La présidence belge du Conseil de l’UE a inclus un message politique de soutien aux agriculteurs dans son projet de compromis sur la directive sur le devoir de vigilance des entreprises, consulté par Euractiv, alors que ces derniers manifestent depuis des semaines dans l’ensemble du bloc.
Étant donné que les entreprises de pays tiers sont elles aussi « soumises à cette directive, cela protégerait les producteurs agricoles de l’Union contre la concurrence déloyale et contre les pratiques néfastes des opérateurs établis non seulement à l’intérieur mais aussi à l’extérieur de l’Union », peut-on lire dans le projet de directive, daté du 5 mars et envoyé mercredi (6 mars) aux États membres.
La directive sur le devoir de vigilance des entreprises en matière de durabilité vise à rendre les sociétés responsables des violations des droits humains et de l’environnement tout au long de leur chaîne d’approvisionnement.

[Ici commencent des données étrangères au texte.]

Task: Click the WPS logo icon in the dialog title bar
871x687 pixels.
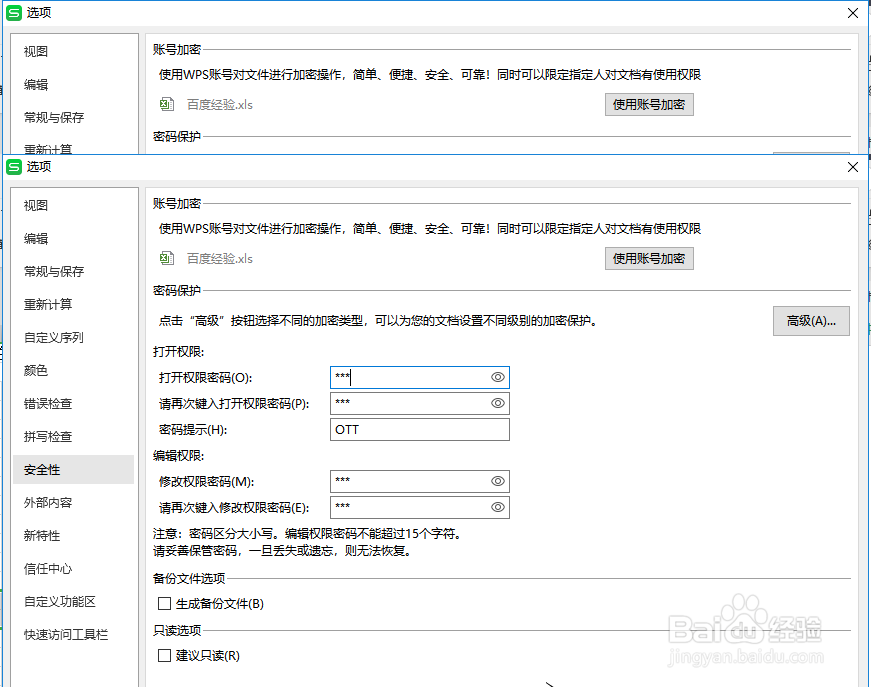Action: (14, 167)
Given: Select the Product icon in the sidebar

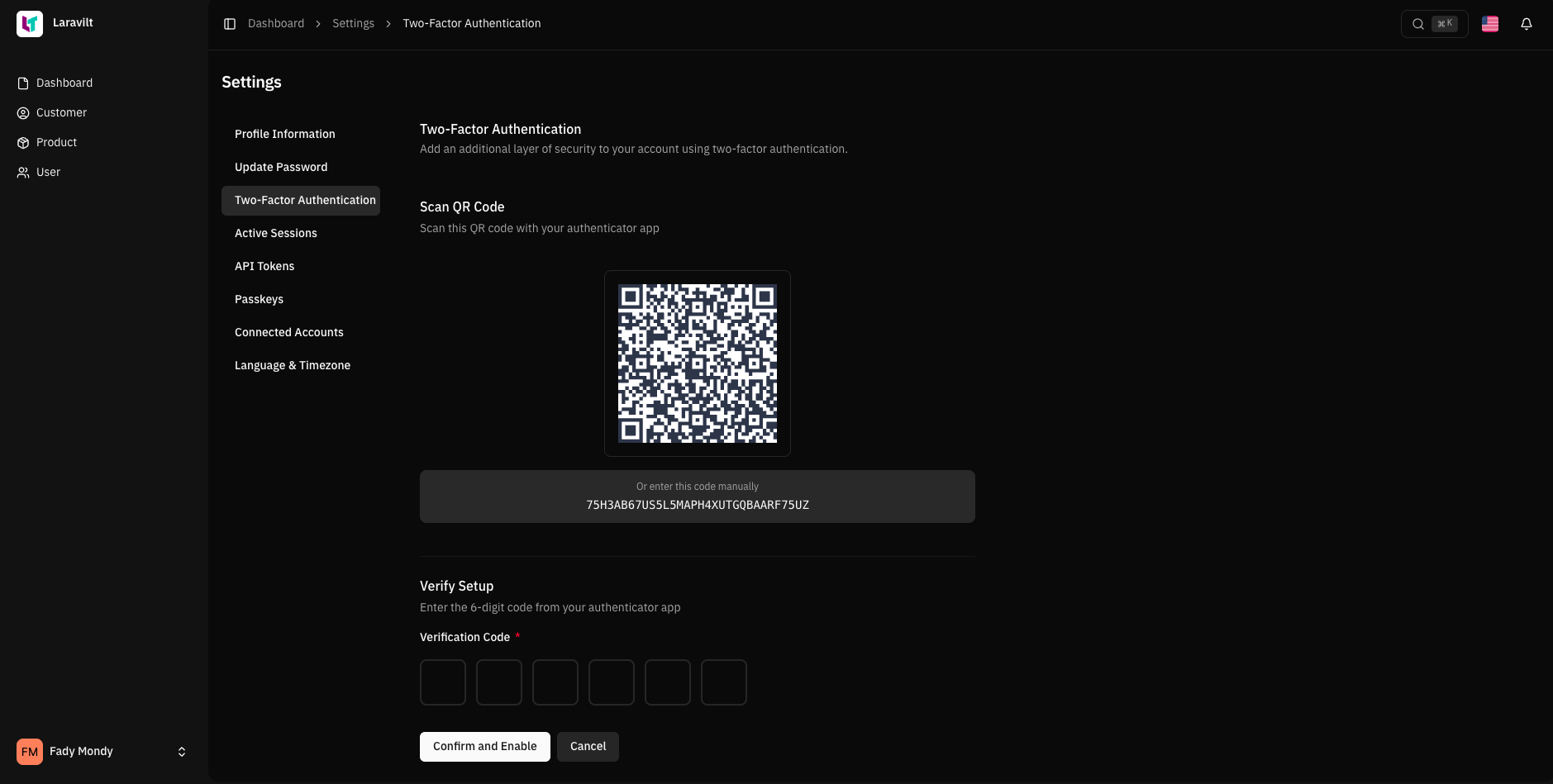Looking at the screenshot, I should pyautogui.click(x=22, y=142).
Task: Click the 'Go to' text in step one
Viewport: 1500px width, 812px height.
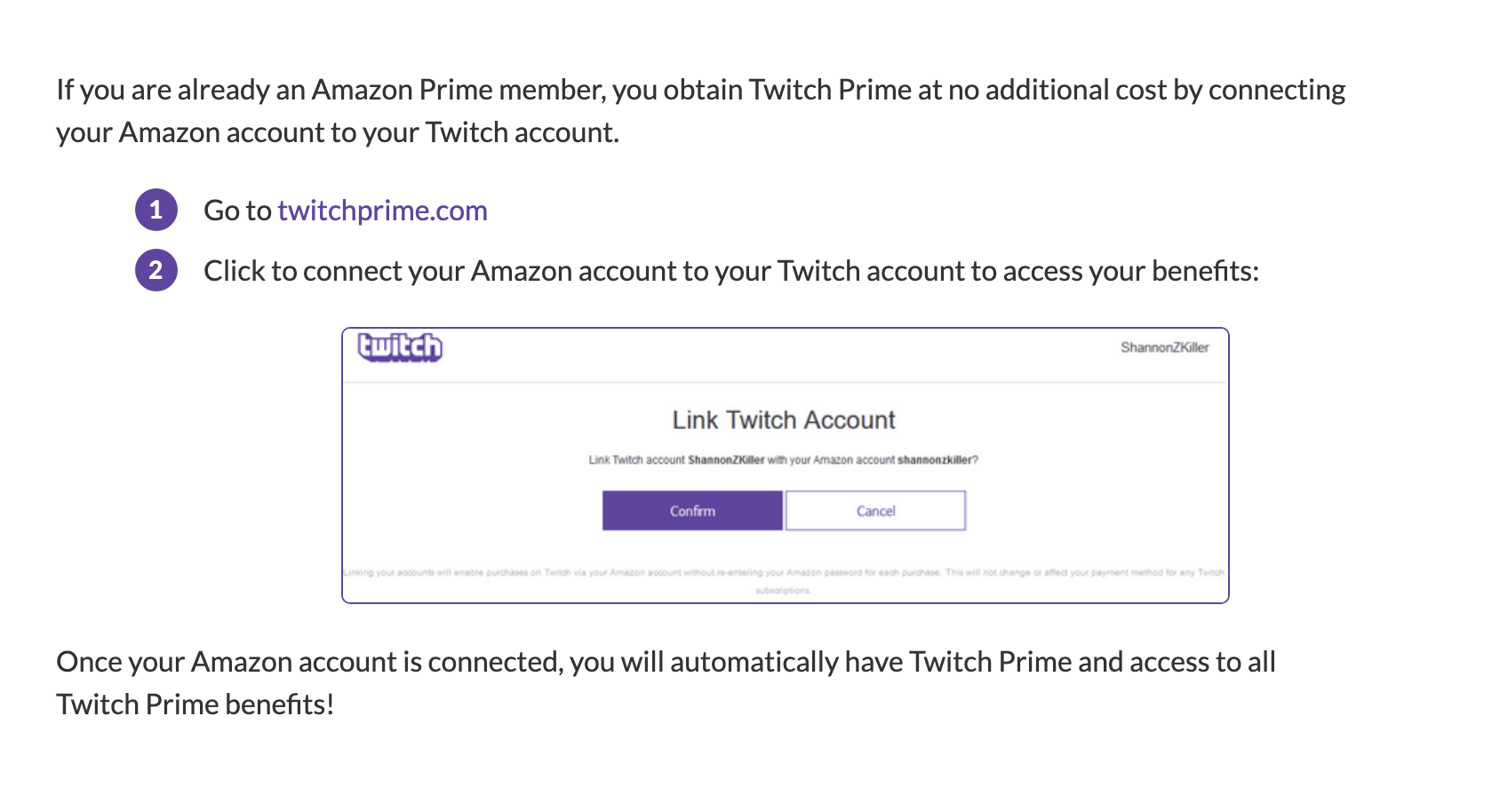Action: point(237,211)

Les négociateurs du Parlement européen et des États membres avaient annoncé en décembre un accord politique provisoire sur la directive au terme des négociations interinstitutionnelles (trilogues). Mais l’approbation par le Parlement et le Conseil du texte final, une étape qui est généralement une formalité, est retardée par des désaccords au sujet du texte parmi les États membres.
Un vote, considéré comme la dernière chance de faire adopter le texte sous la présente législature, aura lieu vendredi (8 mars) au niveau des ambassadeurs des pays de l’UE.

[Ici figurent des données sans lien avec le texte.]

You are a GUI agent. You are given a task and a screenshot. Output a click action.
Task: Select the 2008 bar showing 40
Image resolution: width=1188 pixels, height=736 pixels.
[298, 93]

La présidence belge tente de parvenir à un compromis qui puisse être soutenu par une majorité qualifiée d’États membres et approuvé lors de la session plénière d’avril du Parlement européen — la dernière avant les élections de juin.

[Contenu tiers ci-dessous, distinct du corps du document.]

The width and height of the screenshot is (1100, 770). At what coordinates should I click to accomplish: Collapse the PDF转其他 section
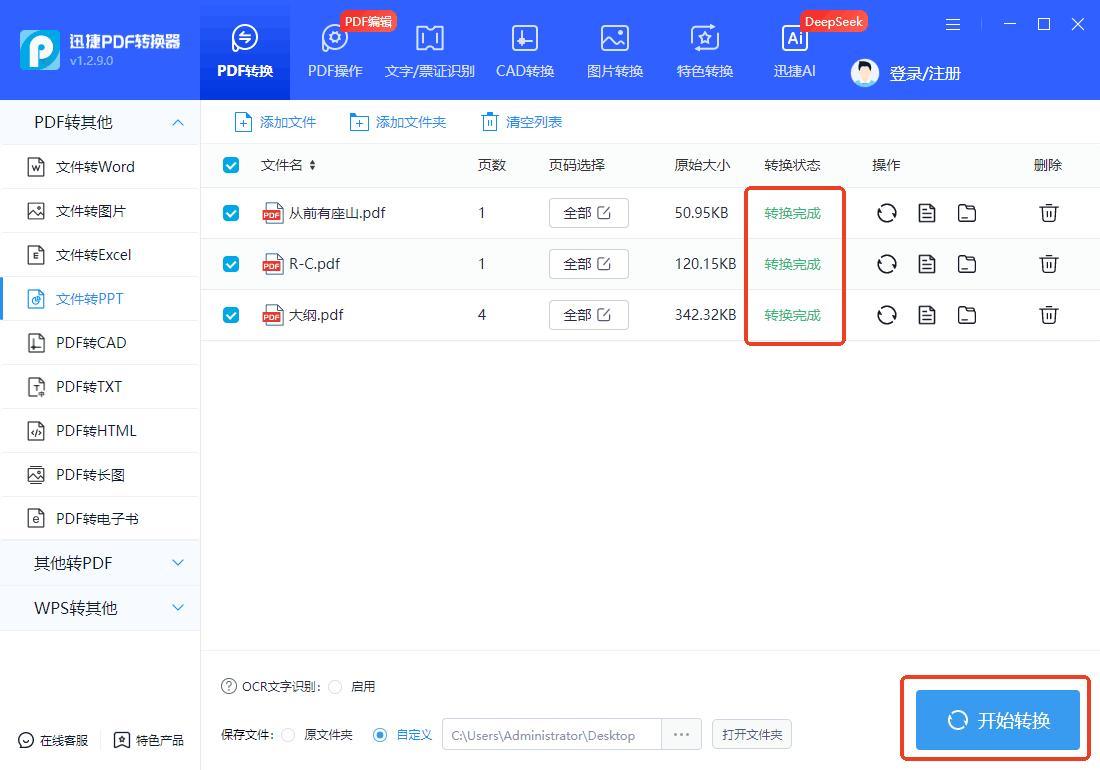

Selon une source au fait des négociations, la mention des effets extraterritoriaux de la loi et de ses avantages potentiels pour les agriculteurs du bloc dans le texte représente une avancée importante.
« Le message est que les producteurs étrangers ne seront pas en mesure de vendre moins cher que les agriculteurs européens », a expliqué à Euractiv la source, qui s’est exprimée sous couvert d’anonymat.
Les inquiétudes concernant une « concurrence déloyale » de la part des pays tiers sont au cœur des protestations des agriculteurs, beaucoup déplorant que les producteurs de denrées alimentaires des pays tiers bénéficient de normes moins strictes que leurs homologues de l’UE.
Un message politique
La source a déclaré que l’ajout du paragraphe concernant les producteurs agricoles de pays tiers « découle des protestations des agriculteurs qui se sont imposées aux législateurs ».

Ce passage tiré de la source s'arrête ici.